### Required task a
Set down every line of the records that follow the passage on Paris Hilton's wedding, word for word, and leave the pictures out.

### Supplied text
====

Emily Jashinsky: Madeline, I have two big takeaways. First, I think the timing with Britney Spears’ terminated conservatorship is fascinating… it’s like the boomerang of life is coming around for the women who were boosted by aughts tabloid culture and then destroyed by it. Kim Kardashian held Paris’s wedding dress for a great picture winking at her origin story.

Since mass media, celebrities have grown up in front of everyone’s eyes, but not since social media has that happened with such intimate daily insight. Maybe it’s a sign we’re adapting successfully to the fan-tabloid-celebrity relationship and maybe it’s a sign that healthy norms of adulthood will endure. (Although there’s evidence the class dynamics on that question are trending in the wrong direction.)

That said, of course Paris Hilton is going to have a spectacular wedding and she absolutely should. But I don’t want Zoomers to keep putting off marriage because they can’t afford or even find the fairy tale they’re looking for, and they see weddings as parties more than moments of immense religious significance. What do you think? You’re a lifelong Paris stan.

====

[Dataset excerpt]
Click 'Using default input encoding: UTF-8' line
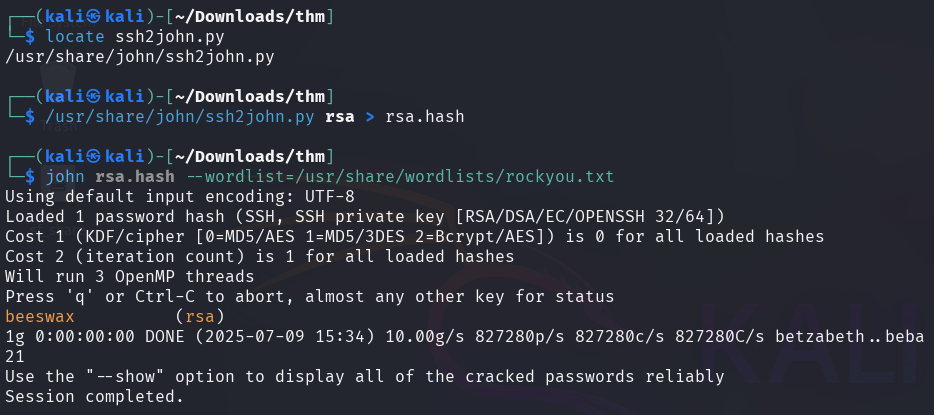The width and height of the screenshot is (934, 415). tap(179, 196)
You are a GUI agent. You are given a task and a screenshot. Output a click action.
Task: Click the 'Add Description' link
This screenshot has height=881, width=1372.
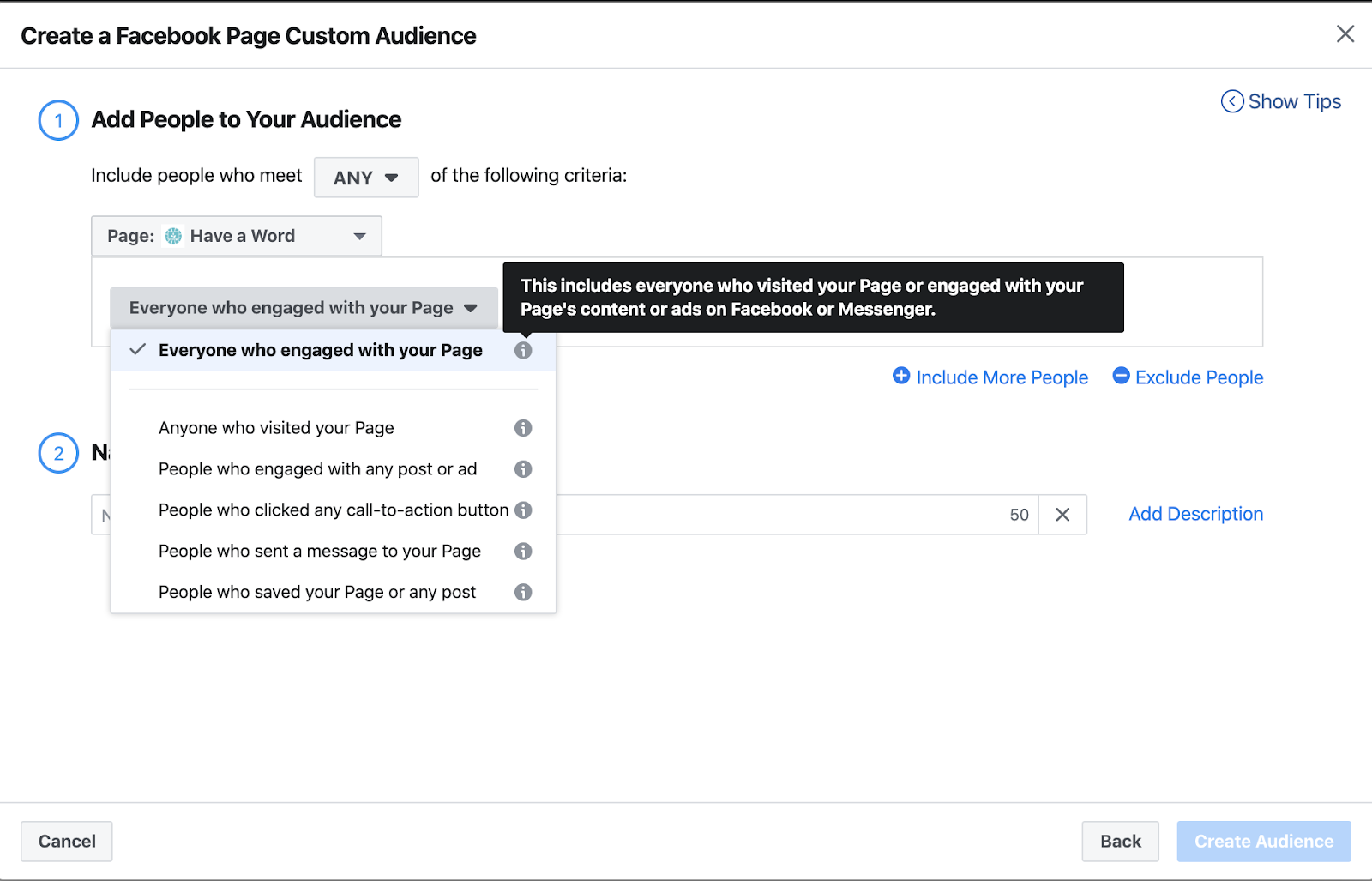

====

### Required task b
Extract the passage on Paris Hilton's wedding in full, word for word.

### Full solution a
Click 'Using default input encoding: UTF-8' line
The width and height of the screenshot is (934, 415). tap(179, 196)
You are a GUI agent. You are given a task and a screenshot. Output a click action.
Task: Click the 'Add Description' link
This screenshot has height=881, width=1372.

### Full solution b
Emily Jashinsky: Madeline, I have two big takeaways. First, I think the timing with Britney Spears’ terminated conservatorship is fascinating… it’s like the boomerang of life is coming around for the women who were boosted by aughts tabloid culture and then destroyed by it. Kim Kardashian held Paris’s wedding dress for a great picture winking at her origin story.

Since mass media, celebrities have grown up in front of everyone’s eyes, but not since social media has that happened with such intimate daily insight. Maybe it’s a sign we’re adapting successfully to the fan-tabloid-celebrity relationship and maybe it’s a sign that healthy norms of adulthood will endure. (Although there’s evidence the class dynamics on that question are trending in the wrong direction.)

That said, of course Paris Hilton is going to have a spectacular wedding and she absolutely should. But I don’t want Zoomers to keep putting off marriage because they can’t afford or even find the fairy tale they’re looking for, and they see weddings as parties more than moments of immense religious significance. What do you think? You’re a lifelong Paris stan.